Ich glaube, dass drei Viertel der Bevölkerung fest auf der Seite der Demokratie stehen.

Steffen Mau, Soziologe

Steffen Mau spricht daher von einer „Immun­reaktion“, wenn es um die Mobilisierung der Mitte geht. „Die Gesellschaft hat entdeckt, dass es eine Art Korrosion der demokratischen Grundlagen unseres Zusammen­lebens geben kann, die durch eine starke Dynamisierung des rechten Rands erfolgt.“ Weiter erklärt er: „Die Menschen vertrauen nicht allein ihren Institutionen, den Behörden, den Verfassungs­gerichten, sondern werden selbst aktiv. Sie werden sichtbar und zeigen, dass eine laute Minderheit, die behauptet, für die schweigende Mehrheit zu sprechen, falschliegt. Die Demonstrierenden machen klar, dass das Erstarken rechts­extremer Tendenzen nicht hinnehmbar ist.“

Dies sei insofern eine wichtige und positive Reaktion, da die breite gesellschaftliche Mitte zu lange passiv gewesen sei. Sie hätte das politische Geschehen zwar beobachtet, auch eine Meinung dazu gehabt, sei aber der Ansicht gewesen, dass die Demokratie selbst­verständlich sei und man sich nicht weiter­gehend organisieren müsse.

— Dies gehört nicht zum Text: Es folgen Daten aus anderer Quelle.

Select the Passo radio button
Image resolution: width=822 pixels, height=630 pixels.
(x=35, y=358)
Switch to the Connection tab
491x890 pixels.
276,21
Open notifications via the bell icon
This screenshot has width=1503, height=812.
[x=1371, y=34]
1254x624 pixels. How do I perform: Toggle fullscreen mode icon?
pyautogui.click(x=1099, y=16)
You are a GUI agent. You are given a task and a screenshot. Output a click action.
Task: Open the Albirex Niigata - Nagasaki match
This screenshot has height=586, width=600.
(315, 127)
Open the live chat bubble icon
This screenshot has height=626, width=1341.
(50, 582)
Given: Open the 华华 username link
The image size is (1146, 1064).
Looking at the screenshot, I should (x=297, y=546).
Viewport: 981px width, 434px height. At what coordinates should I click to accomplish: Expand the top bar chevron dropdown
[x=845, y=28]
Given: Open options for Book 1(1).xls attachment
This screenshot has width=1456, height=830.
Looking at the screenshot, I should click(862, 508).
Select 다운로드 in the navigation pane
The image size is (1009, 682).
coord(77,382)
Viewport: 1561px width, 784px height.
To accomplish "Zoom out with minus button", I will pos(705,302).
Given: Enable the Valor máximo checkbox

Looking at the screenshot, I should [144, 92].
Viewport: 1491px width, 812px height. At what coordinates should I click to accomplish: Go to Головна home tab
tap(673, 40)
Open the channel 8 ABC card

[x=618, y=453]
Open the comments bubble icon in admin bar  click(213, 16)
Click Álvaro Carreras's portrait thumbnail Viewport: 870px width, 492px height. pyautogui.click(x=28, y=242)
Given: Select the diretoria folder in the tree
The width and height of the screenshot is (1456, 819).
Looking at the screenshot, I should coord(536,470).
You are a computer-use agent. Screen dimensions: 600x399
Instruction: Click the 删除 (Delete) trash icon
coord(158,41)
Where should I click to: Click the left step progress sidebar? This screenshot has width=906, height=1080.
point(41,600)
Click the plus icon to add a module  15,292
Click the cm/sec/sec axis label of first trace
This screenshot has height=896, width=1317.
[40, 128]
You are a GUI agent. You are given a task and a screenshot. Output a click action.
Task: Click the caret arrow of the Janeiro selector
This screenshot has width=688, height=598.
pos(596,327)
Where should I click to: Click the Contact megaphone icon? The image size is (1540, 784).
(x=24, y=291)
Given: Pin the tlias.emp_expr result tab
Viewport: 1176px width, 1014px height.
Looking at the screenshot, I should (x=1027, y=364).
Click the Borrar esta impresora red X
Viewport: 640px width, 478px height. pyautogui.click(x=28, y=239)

Wird die stille Mitte laut bleiben?

Ob dieses Momentum des Engagements und der Mobilisierung von Bürger*innen anhält und zu einer nachhaltigen Schwächung der AfD bei Wahlen führe, bleibe abzuwarten, so Vorländer. Mau ist optimistischer: „Wir sehen, dass eine Gegen­bewegung möglich und auch relativ schnell mobilisierbar ist. Ich glaube, dass drei Viertel der Bevölkerung fest auf der Seite der Demokratie stehen. Die haben sich jetzt sichtbar gemacht, eine Artikulations­form gefunden und signalisiert, dass eine Fortsetzung folgen kann.“

Mercator Forum Migration und Demokratie

Das Mercator Forum Migration und Demokratie (MIDEM) ist ein Forschungs­zentrum an der TU Dresden. Es fragt danach, wie Migration demokratische Prozesse sowie Institutionen und Kulturen prägt und zugleich von ihnen geprägt wird.